Relatos do Japão, datados de meados do século XI, indicam que as pipas (ou papagaios) eram originalmente utilizadas como ferramentas militares. Muitos diários de batalha da época registram o uso de pipas para transmitir mensagens secretas a aliados, transportar alimentos para tropas sitiadas em castelos e até erguer homens para espionagem aérea. Elas também serviam para medir distâncias necessárias para escavações de túneis — uma tática que já havia sido utilizada anteriormente pelo general Han Hsin, na China.

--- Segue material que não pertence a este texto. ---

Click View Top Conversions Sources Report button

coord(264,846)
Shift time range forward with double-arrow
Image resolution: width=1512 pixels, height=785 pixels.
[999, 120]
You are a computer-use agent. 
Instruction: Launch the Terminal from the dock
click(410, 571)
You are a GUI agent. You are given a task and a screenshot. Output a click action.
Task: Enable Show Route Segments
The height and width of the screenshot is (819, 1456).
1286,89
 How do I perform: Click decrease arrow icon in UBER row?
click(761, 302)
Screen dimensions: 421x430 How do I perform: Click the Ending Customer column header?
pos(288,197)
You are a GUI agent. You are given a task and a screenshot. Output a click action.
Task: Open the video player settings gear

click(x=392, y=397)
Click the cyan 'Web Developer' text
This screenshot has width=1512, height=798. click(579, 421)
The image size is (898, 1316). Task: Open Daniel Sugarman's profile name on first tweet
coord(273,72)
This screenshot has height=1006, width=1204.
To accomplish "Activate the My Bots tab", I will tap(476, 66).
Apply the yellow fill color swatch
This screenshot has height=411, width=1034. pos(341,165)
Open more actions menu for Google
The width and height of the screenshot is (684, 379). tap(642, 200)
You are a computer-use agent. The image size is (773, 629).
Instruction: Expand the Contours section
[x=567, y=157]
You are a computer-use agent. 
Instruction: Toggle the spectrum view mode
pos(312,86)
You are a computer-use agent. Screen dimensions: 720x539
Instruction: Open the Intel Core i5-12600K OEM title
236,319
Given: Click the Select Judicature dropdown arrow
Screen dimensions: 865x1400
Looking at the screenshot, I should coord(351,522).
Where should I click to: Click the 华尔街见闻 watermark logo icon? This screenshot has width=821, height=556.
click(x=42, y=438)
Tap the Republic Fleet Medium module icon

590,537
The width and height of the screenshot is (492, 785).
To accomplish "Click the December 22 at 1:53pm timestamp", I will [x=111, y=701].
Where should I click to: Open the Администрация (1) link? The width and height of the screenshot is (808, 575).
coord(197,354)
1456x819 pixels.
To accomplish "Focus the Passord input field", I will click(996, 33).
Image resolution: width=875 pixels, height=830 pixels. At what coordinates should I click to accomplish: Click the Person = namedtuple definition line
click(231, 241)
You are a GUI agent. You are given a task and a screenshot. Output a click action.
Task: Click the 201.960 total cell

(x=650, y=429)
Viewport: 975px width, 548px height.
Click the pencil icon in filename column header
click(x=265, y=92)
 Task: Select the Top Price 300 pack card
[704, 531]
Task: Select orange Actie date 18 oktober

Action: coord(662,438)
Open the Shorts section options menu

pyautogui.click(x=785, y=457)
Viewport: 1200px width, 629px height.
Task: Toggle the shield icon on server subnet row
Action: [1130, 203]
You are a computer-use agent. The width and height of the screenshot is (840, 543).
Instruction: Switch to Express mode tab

Símbolos Espirituais e Arte
No Japão, as pipas transcenderam a guerra e assumiram um profundo significado religioso e ritualístico. Diferente da tradição chinesa, o dragão nas pipas japonesas aparece como uma divindade do mundo submarino.
Foi na pintura e no artesanato que as pipas japonesas realmente ganharam destaque, consolidando-se como um elemento vital da cultura do país. A abundância de materiais como o washi (papel japonês), o bambu e os fios de cânhamo, aliada à habilidade manual dos artesãos, permitiu a criação de um vasto repertório de formas e imagens com fortes significados espirituais.
A Lenda de Kintarô e os Desejos aos Céus
Um exemplo notável dessa tradição é a história de uma mãe que pediu a um pintor renomado para ilustrar em uma pipa a figura de Kintarô, um herói folclórico símbolo de força, na esperança de que seu filho crescesse saudável. O sucesso foi tamanho que originou a tradição das pipas Mambu.
Desde então, surgiram pipas com figuras invocando diversos atributos:
- Vida longa: Cegonha ou tartaruga.
- Força: Carpa.
- Prosperidade: Dragão.
- Aprendizado: Sugawara (o deus do aprendizado).
- Boa sorte: Daruma.
- Proteção: Faces de demônios (talismãs contra o mal).
Na ilha de Mishima, existe um ritual especial: após o nascimento de uma criança, o avô pinta uma grande pipa com a imagem de um demônio, que fica sobre o berço. No ano seguinte, a família se reúne para soltá-la sobre o mar, afastando o mau agouro e garantindo saúde à criança.
A região também é famosa pelas enormes pipas Wan-Wan. Até a Segunda Guerra Mundial, eram as maiores registradas, compostas por 2.500 folhas de papel japonês, chegando a 20 metros de diâmetro e pesando 770 kg. Para estabilizar esses gigantes nos fortes ventos de maio, as caudas eram feitas de grossas cordas navais amarradas a âncoras. Curiosamente, durante a guerra, as Wan-Wan foram proibidas, pois seus roncadores produziam um som semelhante ao de aviões bombardeiros.
Uso Prático e o Dia do Menino
Além da mística, as pipas tiveram usos práticos na engenharia e no cotidiano. O herói Minamoto no Tametomo (século XII) teria usado uma pipa para levantar seu filho, e o arquiteto Kawamura Zuiken (1689) utilizou-as para içar trabalhadores ao telhado do Templo Zojo-ji. Pescadores de Tohoku e Chiba ainda as usam para prever o clima através das correntes de vento ou para sinalizar às famílias o retorno seguro após a pesca.
Atualmente, essa rica história é celebrada especialmente no Dia do Menino (5 de maio), com os famosos Koinobori — flâmulas em forma de carpas coloridas que enfeitam os céus, simbolizando a força e a perseverança que os pais desejam para seus filhos.